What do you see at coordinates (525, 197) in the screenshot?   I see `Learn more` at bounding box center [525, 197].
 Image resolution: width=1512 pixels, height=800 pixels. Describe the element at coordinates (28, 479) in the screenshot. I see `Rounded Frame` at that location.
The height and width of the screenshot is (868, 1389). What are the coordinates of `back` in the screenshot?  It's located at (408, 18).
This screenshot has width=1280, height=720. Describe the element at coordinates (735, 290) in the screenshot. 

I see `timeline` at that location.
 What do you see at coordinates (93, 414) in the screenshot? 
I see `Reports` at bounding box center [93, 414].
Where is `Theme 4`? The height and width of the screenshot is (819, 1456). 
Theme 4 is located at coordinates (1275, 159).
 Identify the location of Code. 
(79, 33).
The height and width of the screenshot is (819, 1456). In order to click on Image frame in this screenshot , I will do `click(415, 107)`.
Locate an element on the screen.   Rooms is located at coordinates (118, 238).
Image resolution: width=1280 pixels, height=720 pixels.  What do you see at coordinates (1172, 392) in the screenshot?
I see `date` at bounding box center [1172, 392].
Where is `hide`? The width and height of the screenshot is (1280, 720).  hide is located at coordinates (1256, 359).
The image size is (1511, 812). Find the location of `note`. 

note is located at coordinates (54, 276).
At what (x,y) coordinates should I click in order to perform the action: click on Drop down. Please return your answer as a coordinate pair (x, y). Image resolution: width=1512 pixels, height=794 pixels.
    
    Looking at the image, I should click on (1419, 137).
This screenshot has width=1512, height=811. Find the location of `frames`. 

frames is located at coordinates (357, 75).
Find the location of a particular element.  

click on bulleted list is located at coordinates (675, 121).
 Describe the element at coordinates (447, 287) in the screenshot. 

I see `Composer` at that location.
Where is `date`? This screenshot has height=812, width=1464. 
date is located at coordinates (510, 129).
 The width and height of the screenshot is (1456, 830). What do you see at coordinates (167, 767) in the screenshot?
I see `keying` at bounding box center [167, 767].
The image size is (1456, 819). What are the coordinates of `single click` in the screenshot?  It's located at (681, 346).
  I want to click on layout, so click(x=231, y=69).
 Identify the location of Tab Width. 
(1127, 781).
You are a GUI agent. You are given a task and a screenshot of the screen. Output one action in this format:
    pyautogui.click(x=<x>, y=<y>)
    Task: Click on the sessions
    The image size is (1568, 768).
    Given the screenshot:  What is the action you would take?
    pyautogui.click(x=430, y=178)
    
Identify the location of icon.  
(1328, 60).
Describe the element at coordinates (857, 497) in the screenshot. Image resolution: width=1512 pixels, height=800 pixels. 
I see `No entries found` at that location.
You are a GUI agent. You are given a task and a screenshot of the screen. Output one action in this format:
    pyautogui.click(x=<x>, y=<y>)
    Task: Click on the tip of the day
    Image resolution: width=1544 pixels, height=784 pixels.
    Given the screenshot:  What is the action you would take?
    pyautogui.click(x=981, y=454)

◇ ◇ ◇ ◇

- What you are asked to do -
Please lay out every line of the listing above as a numbered list, leaving out the blank lines.

- Result of this task -
1. What do you see at coordinates (525, 197) in the screenshot?   I see `Learn more` at bounding box center [525, 197].
2.  Image resolution: width=1512 pixels, height=800 pixels. Describe the element at coordinates (28, 479) in the screenshot. I see `Rounded Frame` at that location.
3. The height and width of the screenshot is (868, 1389). What are the coordinates of `back` in the screenshot?  It's located at (408, 18).
4. This screenshot has width=1280, height=720. Describe the element at coordinates (735, 290) in the screenshot. 
5. I see `timeline` at that location.
6.  What do you see at coordinates (93, 414) in the screenshot? 
7. I see `Reports` at bounding box center [93, 414].
8. Where is `Theme 4`? The height and width of the screenshot is (819, 1456). 
9. Theme 4 is located at coordinates (1275, 159).
10.  Identify the location of Code. 
11. (79, 33).
12. The height and width of the screenshot is (819, 1456). In order to click on Image frame in this screenshot , I will do `click(415, 107)`.
13. Locate an element on the screen.   Rooms is located at coordinates (118, 238).
14. Image resolution: width=1280 pixels, height=720 pixels.  What do you see at coordinates (1172, 392) in the screenshot?
15. I see `date` at bounding box center [1172, 392].
16. Where is `hide`? The width and height of the screenshot is (1280, 720).  hide is located at coordinates (1256, 359).
17. The image size is (1511, 812). Find the location of `note`. 
18. note is located at coordinates (54, 276).
19. At what (x,y) coordinates should I click in order to perform the action: click on Drop down. Please return your answer as a coordinate pair (x, y). Image resolution: width=1512 pixels, height=794 pixels.
20.     Looking at the image, I should click on (1419, 137).
21. This screenshot has width=1512, height=811. Find the location of `frames`. 
22. frames is located at coordinates (357, 75).
23. Find the location of a particular element.  
24. click on bulleted list is located at coordinates (675, 121).
25.  Describe the element at coordinates (447, 287) in the screenshot. 
26. I see `Composer` at that location.
27. Where is `date`? This screenshot has height=812, width=1464. 
28. date is located at coordinates (510, 129).
29.  The width and height of the screenshot is (1456, 830). What do you see at coordinates (167, 767) in the screenshot?
30. I see `keying` at bounding box center [167, 767].
31. The image size is (1456, 819). What are the coordinates of `single click` in the screenshot?  It's located at (681, 346).
32.   I want to click on layout, so click(x=231, y=69).
33.  Identify the location of Tab Width. 
34. (1127, 781).
35. You are a GUI agent. You are given a task and a screenshot of the screen. Output one action in this format:
36.     pyautogui.click(x=<x>, y=<y>)
37.     Task: Click on the sessions
38.     The image size is (1568, 768).
39.     Given the screenshot:  What is the action you would take?
40.     pyautogui.click(x=430, y=178)
41. Identify the location of icon.  
42. (1328, 60).
43. Describe the element at coordinates (857, 497) in the screenshot. Image resolution: width=1512 pixels, height=800 pixels. 
44. I see `No entries found` at that location.
45. You are a GUI agent. You are given a task and a screenshot of the screen. Output one action in this format:
46.     pyautogui.click(x=<x>, y=<y>)
47.     Task: Click on the tip of the day
48.     Image resolution: width=1544 pixels, height=784 pixels.
49.     Given the screenshot:  What is the action you would take?
50.     pyautogui.click(x=981, y=454)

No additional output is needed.